4. I believe that the following statement in Ben Hermans' Declaration in support of Hyperion's Motion for Summary Judgment (Dkt. 106, 7) does not facilitate an understanding of the case (or the 2019 acquisition) because it is simply false: 'Since the 1980s, the parties to this lawsuit have been litigating ownership and licensing disputes related to the Amiga operating system software.' Not only did the first lawsuits start only in the 2000s (not the 1980s), but the first agreement that Hyperion's predecessor, Hyperion VOF, entered into with Amiga, Inc. was in 2001. Moreover, the 'Amiga Parties' in the 2009 Settlement Agreement were not parties to this litigation when it started in 2017.
5. I believe that the Amiga Parties indeed considered all litigation to have ended for good with the 2009 Settlement Agreement, and had no intention of seeing it all flare up again. This all changed in March 2018, when Hyperion sued the Amiga Parties again (rather than the other way around). I believe that being dragged again into litigation, and the fact that we were on the same side of the case caption, brought us closer, and facilitated acquisition talks. Our first conference call discussing acquisition ideas took place in April 2018, i.e., the month after Hyperion's complaint against the Amiga Parties.

COLLECTED MATERIAL >>

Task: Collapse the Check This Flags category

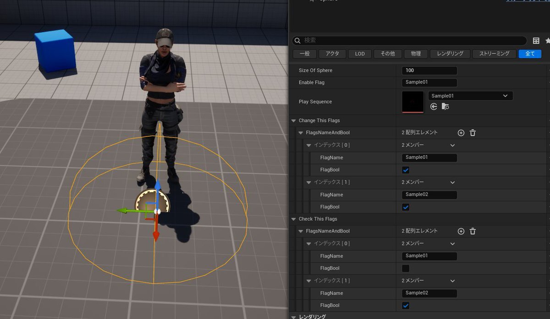Action: (x=293, y=219)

TASK REQUIREMENTS >> According to the declaration about the Amiga litigation, in what month and year did the first conference call discussing acquisition ideas take place?

SOLUTION TO THE PROBLEM >> April 2018